# [Texto citado]
==========
É realmente importante que esse exercício seja feito de forma holística porque está tudo conectado. Vida pessoal, carreira, educação, relações sociais e familiares: todas essas esferas se relacionam e interferem umas nas outras. Neste sentido, gosto muito da visão da Sandra Chemin, fundadora da Futureyou. “O mais importante não são as novas profissões e as que vão desaparecer, porque isso vai mudar o tempo todo. Hoje, o fundamental é a habilidade de desenhar nossa vida”, disse ela nesta entrevista. “A gente usou muita inovação nos negócios, e agora está na hora de usar para inovar na nossa vida”.
Para aprender a habilidade de desenhar a vida, o passo inicial é escolher o estilo de vida que se deseja ter para depois buscar o trabalho que melhor se encaixa, diz Sandra na mesma entrevista. Considero esse ponto muito importante porque subverte a lógica com a qual a nossa sociedade se acostumou: em vez de vivermos para o trabalho, é o trabalho que deve servir aos nossos propósitos pessoais e fazer parte de um projeto de vida.
Mas a grande pergunta é: como fazer isso? Como desenhar a própria vida? Quem nos oferece uma resposta interessante são dois professores da Stanford University. Referências nas áreas de design e inovação no Vale do Silício, Bill Burnett e Dave Evans são autores de O Design da sua vida – como criar uma vida boa e feliz. A obra é a versão em livro de um dos cursos mais disputados em Stanford. No centro do pensamento dos autores, está a ideia de que os mesmos princípios usados pelos designers para inovar e resolver problemas podem ser utilizados para projetar e desenvolver a carreira e a vida de uma maneira geral. O design thinking surge, assim, como um instrumento poderoso de desenvolvimento pessoal. “Design não existe apenas para você criar coisas bacanas, como computadores e Ferraris; ele também funciona para criar uma vida bacana”, escrevem Burnett e Evans no livro. “Uma vida bem projetada é uma vida geradora; é constantemente criativa, produtiva, dinâmica, está sempre evoluindo, e as surpresas são sempre possíveis”.
==========
# [Dados registrados]
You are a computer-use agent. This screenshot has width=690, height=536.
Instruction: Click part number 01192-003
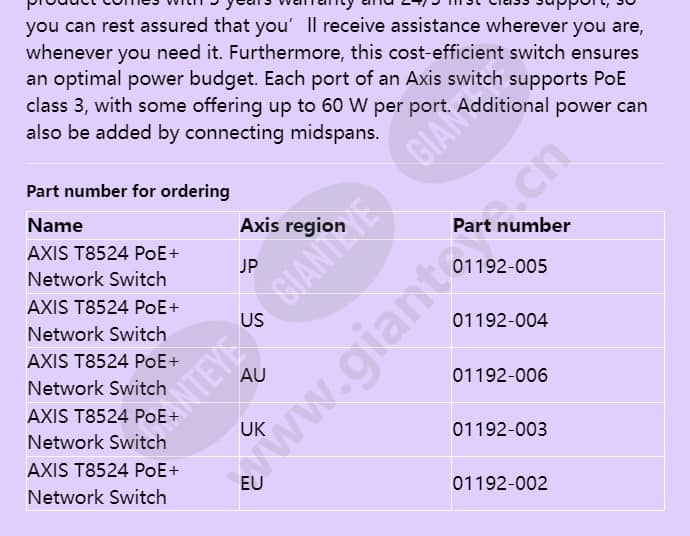tap(499, 429)
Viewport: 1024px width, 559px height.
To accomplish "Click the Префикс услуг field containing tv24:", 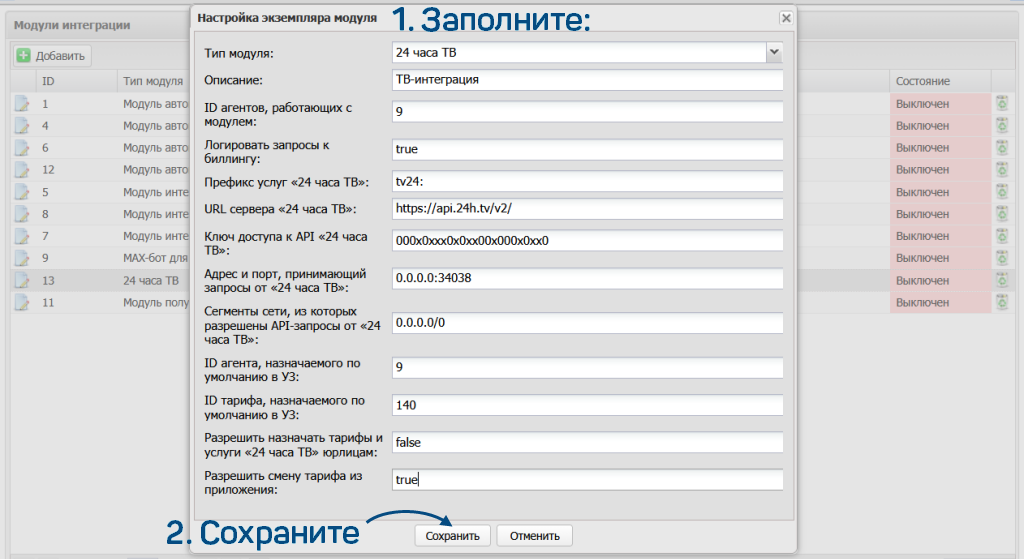I will tap(587, 181).
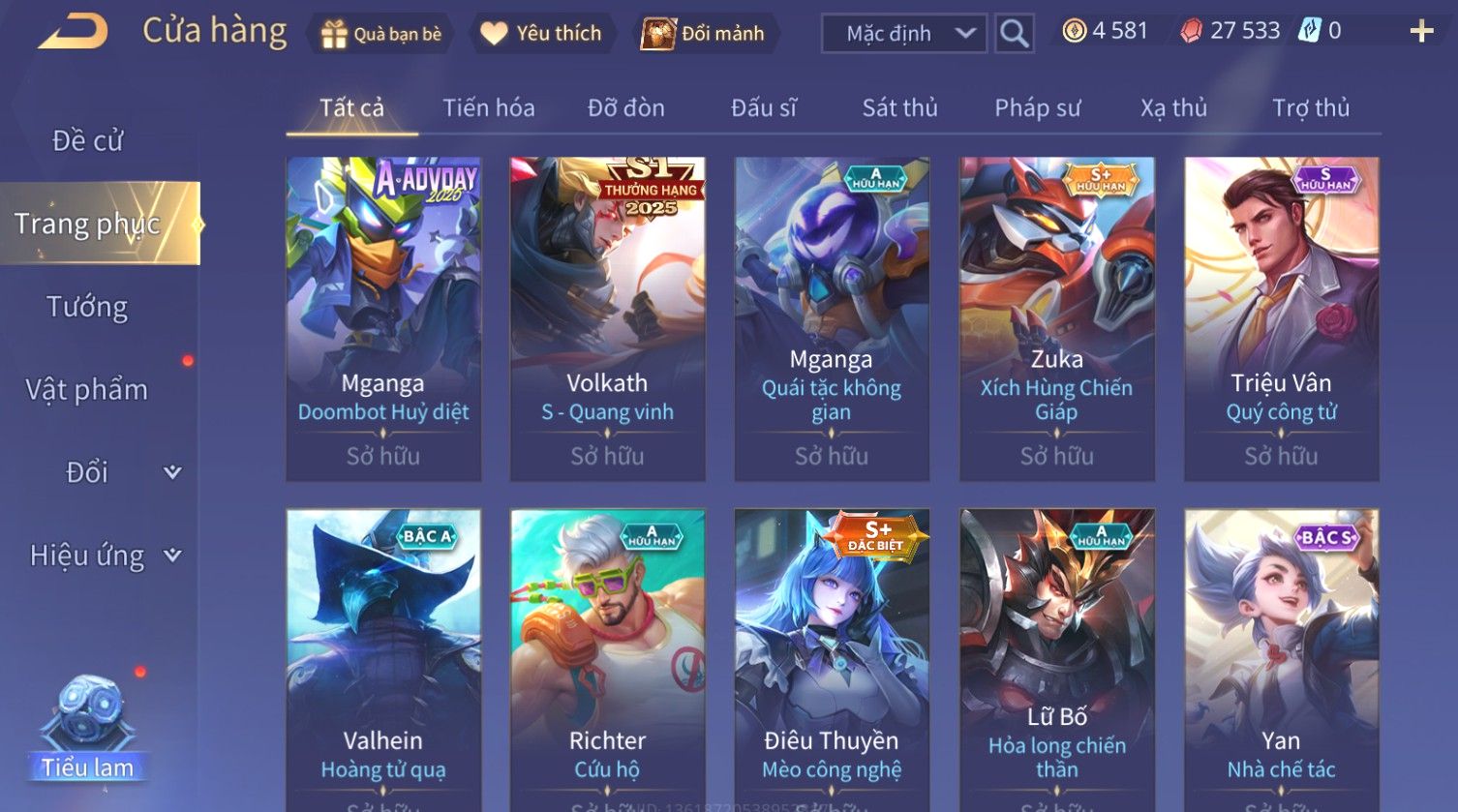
==========
# [Objetivo da tarefa]
Liste todas as pessoas mencionadas pelo nome no texto citado. Os itens são um material à parte, independente do texto citado.

# [Resposta comentada]
Sandra Chemin, Bill Burnett e Dave Evans.